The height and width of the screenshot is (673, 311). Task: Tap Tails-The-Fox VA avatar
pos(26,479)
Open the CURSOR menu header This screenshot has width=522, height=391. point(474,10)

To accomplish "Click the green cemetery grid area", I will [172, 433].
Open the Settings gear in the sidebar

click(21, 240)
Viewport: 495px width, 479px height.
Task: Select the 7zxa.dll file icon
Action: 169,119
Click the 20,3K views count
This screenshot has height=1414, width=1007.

---

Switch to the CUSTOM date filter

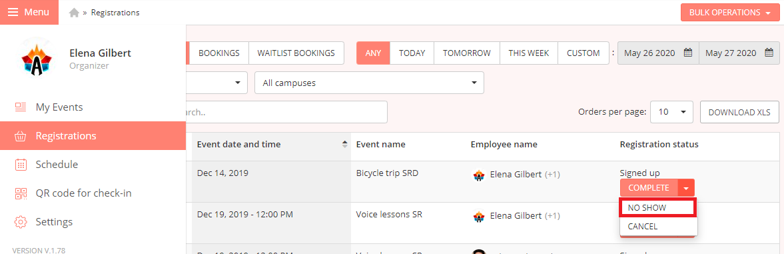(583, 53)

--

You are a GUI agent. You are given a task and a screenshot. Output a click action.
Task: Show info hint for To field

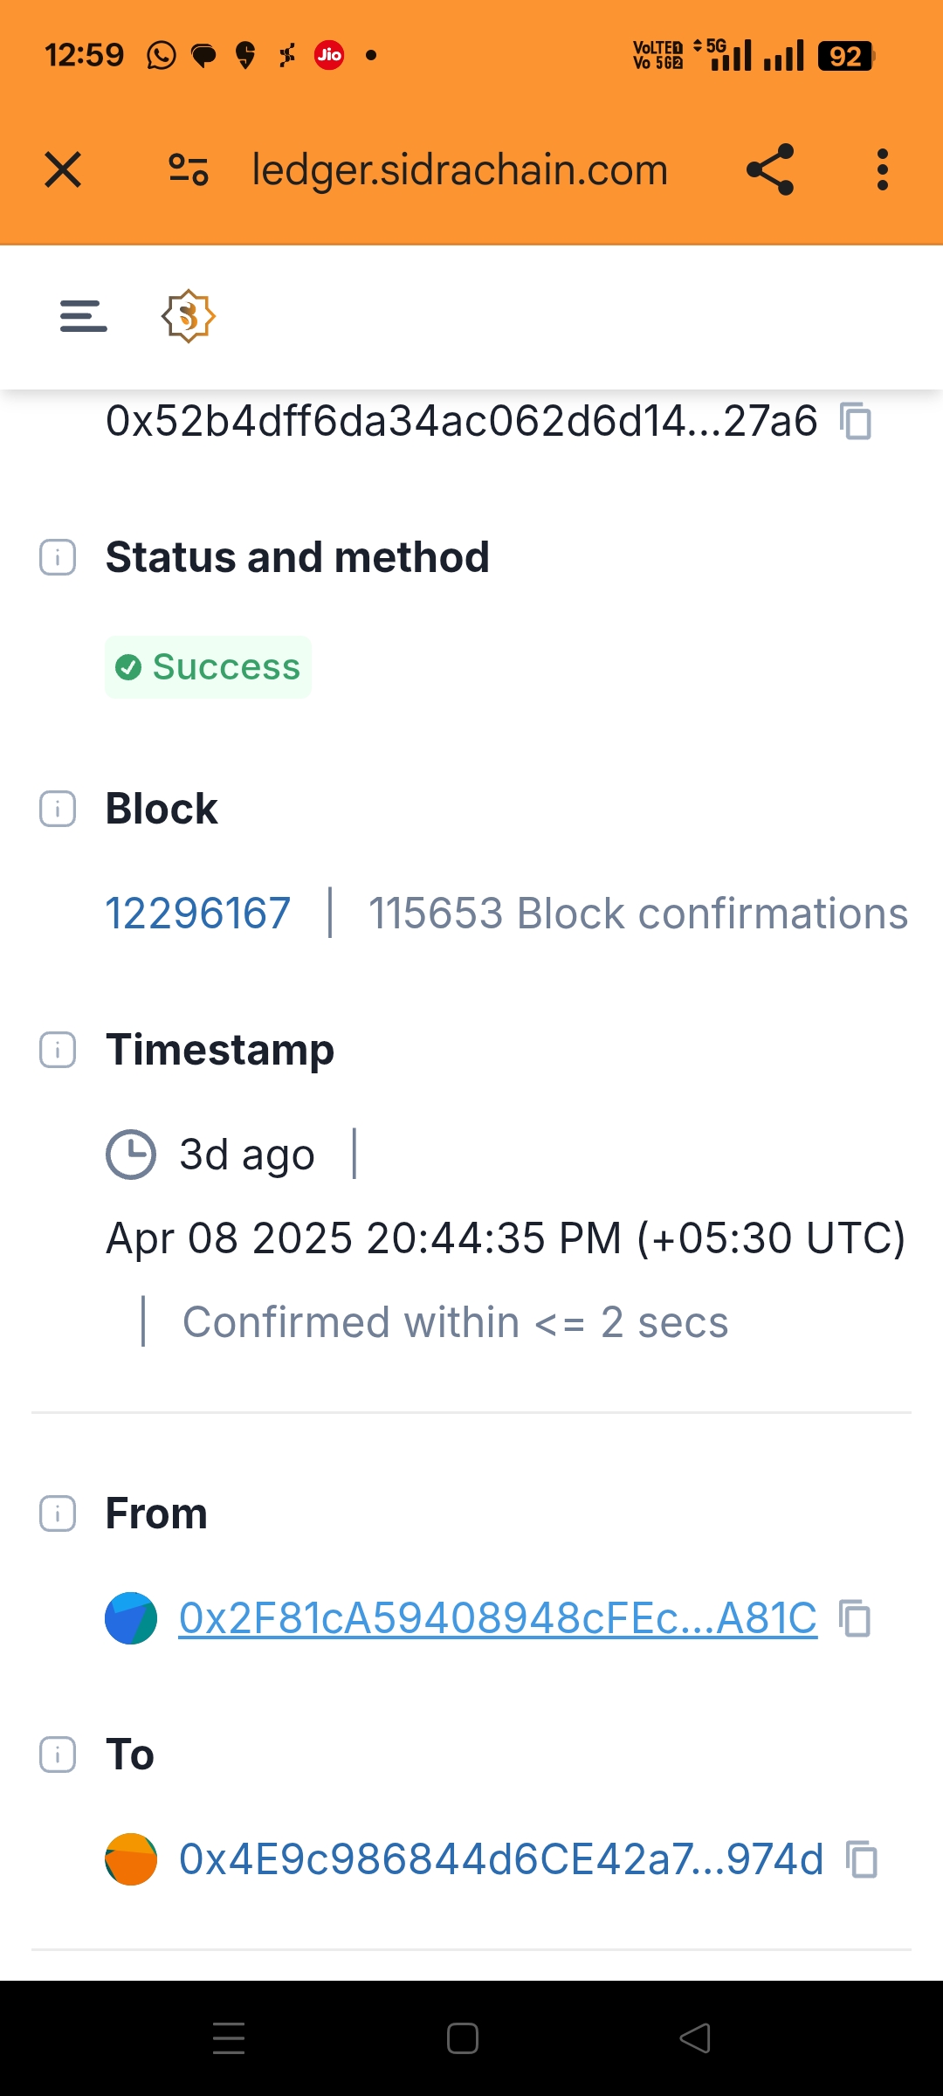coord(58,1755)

» YOUR TASK
Some lines in the data above hold the string "This". Find and copy each of them.

» TASK SOLUTION
Open the CURSOR menu header This screenshot has width=522, height=391. point(474,10)
This screenshot has height=1414, width=1007.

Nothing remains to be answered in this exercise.